これからの制度づくりでは、労働環境の監視、相談窓口の充実、企業の責任意識の向上など、外国人が安心して暮らせる仕組みを整えることが大切です。

透明で公平な選抜基準

移民を受け入れる基準が明確に示されていることで、申請者にも国民にもわかりやすく、納得しやすい制度になっています。受け入れる人材の選定が恣意的であったり、制度の運用が不透明であった場合、移民本人にとっても、受け入れ国の国民にとっても不信感や不公平感が生まれ、制度の正当性が揺らぐおそれがあります。

カナダで実施されるポイント制永住権申請制度「Express Entry」では、得点配分が事前に公開されており、その選抜基準が公平で明確であるといえます。

 

まとめ

世界の人口の約3.6%にあたる2.81億人の人々が国境を越えて移動する現代において、移民政策に関する議論は、各国が避けて通れない重要な課題です。
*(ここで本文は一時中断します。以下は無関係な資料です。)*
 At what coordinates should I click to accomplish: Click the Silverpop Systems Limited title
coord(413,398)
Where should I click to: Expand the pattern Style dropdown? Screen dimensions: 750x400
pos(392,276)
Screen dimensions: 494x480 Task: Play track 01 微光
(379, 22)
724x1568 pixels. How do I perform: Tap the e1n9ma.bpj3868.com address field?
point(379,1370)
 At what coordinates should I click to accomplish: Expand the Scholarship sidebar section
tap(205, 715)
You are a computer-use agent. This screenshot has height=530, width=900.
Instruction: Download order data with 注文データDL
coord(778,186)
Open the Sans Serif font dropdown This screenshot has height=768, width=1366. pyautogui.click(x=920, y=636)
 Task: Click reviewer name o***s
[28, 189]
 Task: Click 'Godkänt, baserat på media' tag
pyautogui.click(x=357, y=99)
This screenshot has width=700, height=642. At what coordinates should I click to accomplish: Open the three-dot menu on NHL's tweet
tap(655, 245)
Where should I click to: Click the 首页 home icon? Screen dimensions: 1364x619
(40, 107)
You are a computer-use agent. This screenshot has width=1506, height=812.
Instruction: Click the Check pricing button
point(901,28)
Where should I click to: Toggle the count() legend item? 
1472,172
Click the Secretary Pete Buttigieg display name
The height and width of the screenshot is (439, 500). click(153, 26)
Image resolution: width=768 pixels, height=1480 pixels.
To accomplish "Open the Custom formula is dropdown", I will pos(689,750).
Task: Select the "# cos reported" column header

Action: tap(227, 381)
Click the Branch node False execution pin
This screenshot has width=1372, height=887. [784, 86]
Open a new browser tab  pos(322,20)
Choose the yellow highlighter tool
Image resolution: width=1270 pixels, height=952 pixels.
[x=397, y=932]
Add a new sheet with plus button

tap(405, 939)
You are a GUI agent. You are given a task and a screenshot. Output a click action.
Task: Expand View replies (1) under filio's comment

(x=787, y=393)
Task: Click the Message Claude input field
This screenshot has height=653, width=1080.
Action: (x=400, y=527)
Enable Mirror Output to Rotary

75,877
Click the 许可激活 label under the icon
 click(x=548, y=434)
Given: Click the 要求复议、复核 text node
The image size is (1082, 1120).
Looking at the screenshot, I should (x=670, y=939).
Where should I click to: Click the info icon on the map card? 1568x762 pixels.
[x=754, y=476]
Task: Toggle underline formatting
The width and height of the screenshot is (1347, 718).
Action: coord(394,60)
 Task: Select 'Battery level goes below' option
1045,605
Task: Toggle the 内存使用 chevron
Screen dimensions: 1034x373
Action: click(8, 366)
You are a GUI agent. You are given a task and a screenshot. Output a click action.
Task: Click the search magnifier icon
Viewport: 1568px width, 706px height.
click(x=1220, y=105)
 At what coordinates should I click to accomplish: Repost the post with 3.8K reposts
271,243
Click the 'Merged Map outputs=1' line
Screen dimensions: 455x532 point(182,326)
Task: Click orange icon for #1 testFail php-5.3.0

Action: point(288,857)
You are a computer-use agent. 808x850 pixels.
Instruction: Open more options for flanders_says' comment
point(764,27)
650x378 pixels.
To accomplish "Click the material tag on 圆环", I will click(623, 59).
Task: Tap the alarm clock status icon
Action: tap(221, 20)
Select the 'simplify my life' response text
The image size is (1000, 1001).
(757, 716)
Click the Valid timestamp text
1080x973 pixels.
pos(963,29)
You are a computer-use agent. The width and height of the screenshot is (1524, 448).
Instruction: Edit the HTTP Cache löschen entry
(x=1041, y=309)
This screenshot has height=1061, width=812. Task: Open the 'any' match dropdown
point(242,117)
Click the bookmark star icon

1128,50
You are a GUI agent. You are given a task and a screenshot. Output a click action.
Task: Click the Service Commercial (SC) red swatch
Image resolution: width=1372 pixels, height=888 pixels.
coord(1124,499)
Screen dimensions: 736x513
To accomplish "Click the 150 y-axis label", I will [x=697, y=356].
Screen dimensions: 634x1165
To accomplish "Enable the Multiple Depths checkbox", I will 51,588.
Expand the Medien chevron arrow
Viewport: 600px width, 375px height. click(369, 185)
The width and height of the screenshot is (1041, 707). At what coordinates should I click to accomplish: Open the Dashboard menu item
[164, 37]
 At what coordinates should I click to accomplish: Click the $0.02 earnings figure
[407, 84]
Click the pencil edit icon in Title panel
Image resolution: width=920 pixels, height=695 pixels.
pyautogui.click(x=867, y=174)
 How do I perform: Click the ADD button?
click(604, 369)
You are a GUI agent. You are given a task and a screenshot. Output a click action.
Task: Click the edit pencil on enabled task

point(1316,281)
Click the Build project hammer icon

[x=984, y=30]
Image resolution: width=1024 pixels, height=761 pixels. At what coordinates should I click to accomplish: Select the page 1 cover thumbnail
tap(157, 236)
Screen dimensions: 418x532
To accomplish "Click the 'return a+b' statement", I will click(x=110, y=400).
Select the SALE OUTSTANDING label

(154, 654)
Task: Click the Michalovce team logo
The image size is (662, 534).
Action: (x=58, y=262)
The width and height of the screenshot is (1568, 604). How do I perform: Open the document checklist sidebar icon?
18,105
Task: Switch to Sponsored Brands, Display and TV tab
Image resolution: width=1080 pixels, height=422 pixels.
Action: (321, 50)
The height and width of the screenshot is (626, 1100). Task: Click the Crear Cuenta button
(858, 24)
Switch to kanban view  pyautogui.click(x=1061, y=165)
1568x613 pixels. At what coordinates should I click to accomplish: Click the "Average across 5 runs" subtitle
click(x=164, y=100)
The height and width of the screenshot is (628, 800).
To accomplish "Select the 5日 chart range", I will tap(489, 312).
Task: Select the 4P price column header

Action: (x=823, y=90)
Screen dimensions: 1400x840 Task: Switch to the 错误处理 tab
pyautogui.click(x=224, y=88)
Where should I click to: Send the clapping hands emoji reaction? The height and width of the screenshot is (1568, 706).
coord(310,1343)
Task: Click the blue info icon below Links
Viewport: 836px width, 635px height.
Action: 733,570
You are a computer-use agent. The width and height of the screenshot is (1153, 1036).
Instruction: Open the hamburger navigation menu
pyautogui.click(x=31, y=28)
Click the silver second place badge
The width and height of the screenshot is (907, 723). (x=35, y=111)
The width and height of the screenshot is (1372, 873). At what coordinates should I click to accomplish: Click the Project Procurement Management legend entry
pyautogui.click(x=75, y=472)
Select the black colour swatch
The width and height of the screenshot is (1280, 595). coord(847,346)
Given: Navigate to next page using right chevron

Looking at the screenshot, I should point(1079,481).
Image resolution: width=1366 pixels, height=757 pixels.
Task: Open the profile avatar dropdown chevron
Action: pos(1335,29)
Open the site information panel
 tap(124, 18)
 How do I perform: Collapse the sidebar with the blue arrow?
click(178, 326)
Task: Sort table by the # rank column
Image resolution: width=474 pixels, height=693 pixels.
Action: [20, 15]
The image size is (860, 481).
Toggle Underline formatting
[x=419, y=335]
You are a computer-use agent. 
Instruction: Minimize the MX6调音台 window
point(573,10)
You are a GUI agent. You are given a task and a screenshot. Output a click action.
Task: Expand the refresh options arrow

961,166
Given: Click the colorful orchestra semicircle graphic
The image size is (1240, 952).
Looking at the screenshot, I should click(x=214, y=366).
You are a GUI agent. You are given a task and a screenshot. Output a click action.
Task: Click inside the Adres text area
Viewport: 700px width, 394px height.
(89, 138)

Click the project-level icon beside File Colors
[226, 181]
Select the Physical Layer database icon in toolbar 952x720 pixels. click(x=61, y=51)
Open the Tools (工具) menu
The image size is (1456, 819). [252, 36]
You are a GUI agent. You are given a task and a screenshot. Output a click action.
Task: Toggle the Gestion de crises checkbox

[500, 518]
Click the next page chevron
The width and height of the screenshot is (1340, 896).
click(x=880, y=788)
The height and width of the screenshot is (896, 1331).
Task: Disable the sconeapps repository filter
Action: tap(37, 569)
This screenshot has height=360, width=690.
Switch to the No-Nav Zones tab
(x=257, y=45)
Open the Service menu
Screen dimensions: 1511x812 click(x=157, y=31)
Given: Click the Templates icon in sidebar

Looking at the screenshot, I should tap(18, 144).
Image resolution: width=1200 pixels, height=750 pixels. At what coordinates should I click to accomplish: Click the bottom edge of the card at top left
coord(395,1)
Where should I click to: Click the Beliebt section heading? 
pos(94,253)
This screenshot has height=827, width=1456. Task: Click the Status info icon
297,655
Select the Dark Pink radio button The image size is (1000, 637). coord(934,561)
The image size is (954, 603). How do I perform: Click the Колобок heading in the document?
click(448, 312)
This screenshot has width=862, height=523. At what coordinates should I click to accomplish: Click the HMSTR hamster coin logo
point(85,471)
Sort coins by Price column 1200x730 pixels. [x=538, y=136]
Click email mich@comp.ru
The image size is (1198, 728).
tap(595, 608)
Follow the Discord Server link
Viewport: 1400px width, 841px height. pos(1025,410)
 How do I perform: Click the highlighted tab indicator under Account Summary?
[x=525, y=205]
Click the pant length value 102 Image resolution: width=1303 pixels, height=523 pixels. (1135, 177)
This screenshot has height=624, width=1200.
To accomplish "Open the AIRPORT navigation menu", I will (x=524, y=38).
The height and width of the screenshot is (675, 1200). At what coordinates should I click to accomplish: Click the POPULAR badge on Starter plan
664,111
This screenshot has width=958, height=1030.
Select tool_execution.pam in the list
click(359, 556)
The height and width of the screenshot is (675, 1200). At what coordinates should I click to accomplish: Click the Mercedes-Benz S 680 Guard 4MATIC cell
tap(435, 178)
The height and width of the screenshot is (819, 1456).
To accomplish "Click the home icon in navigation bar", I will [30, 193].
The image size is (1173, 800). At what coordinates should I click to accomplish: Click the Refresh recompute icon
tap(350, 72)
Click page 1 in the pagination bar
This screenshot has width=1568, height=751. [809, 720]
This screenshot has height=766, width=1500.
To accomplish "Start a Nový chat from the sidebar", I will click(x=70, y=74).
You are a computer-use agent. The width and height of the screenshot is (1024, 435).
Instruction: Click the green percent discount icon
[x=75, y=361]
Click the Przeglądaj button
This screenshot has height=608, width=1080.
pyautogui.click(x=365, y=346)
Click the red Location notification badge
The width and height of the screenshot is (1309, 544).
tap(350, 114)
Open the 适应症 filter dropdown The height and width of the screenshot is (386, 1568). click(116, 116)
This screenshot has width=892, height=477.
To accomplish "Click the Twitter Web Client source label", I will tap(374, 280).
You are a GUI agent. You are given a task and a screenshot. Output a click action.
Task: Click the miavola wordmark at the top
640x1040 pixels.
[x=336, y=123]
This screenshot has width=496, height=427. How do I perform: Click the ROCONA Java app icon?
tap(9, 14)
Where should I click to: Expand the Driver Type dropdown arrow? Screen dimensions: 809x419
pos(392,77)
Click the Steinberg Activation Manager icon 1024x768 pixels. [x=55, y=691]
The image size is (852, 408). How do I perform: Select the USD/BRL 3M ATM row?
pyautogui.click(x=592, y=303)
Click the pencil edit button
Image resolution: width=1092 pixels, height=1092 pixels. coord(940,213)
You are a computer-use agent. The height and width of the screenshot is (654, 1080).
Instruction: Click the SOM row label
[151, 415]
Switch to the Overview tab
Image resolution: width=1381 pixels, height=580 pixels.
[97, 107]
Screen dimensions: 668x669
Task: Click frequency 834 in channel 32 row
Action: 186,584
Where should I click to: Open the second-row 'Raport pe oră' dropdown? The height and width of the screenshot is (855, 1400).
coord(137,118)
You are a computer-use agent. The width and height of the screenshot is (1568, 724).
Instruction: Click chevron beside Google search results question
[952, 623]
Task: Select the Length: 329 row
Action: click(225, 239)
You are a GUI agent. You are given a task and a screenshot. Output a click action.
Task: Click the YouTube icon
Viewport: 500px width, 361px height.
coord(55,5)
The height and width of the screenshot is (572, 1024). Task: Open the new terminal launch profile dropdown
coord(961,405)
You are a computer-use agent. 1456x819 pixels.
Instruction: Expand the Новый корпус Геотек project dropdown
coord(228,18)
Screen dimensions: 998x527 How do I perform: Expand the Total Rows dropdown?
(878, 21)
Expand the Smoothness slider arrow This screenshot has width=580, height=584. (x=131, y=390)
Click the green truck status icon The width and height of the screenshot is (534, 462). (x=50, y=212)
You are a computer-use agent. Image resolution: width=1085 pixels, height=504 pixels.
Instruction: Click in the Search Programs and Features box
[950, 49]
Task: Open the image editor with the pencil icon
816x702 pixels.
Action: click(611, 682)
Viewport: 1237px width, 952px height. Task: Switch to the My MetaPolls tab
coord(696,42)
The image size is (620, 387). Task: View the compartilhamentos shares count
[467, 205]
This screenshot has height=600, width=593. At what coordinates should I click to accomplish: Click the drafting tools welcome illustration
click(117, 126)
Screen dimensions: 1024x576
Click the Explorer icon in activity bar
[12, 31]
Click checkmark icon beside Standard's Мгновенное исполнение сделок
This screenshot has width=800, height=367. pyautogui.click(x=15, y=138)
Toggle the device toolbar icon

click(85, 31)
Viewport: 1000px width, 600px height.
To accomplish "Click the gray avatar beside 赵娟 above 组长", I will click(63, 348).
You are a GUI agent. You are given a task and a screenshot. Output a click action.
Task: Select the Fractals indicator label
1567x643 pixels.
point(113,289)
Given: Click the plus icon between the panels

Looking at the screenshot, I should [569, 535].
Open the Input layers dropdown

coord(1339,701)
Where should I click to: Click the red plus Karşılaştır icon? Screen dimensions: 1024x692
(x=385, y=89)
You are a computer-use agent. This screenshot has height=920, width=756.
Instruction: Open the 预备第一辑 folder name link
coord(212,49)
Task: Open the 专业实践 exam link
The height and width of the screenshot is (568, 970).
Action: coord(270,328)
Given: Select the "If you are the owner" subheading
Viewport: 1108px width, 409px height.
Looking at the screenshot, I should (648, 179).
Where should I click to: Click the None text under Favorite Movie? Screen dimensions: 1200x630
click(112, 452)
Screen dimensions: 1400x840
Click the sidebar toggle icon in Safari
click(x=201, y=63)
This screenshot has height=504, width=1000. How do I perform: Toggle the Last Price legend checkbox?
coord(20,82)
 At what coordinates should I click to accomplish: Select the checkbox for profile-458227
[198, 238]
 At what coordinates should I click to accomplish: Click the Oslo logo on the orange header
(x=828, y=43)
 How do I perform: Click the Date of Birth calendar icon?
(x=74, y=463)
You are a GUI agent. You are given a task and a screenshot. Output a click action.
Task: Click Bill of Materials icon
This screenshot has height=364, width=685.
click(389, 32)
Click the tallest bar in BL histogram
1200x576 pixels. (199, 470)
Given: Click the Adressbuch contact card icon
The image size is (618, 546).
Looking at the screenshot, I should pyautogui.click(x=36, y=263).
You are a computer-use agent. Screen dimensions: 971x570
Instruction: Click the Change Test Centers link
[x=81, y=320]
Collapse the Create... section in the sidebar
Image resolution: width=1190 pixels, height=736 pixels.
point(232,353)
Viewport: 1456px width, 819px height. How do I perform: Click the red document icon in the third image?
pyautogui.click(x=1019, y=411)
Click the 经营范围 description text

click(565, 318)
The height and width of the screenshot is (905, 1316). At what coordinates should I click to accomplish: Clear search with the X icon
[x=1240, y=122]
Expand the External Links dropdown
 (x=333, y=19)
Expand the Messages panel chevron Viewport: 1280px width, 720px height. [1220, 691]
今後、移民と社会がともにより良い未来を築いていくためには、目的と対象の明確化、社会統合支援、国民の理解、差別や搾取の防止、そして透明で公平な選抜基準の整備といった視点が不可欠です。単に人を受け入れるだけでなく、「誰もが安心して暮らし、支え合える社会をどうつくるか」を問うことこそが、これからの移民政策に求められています。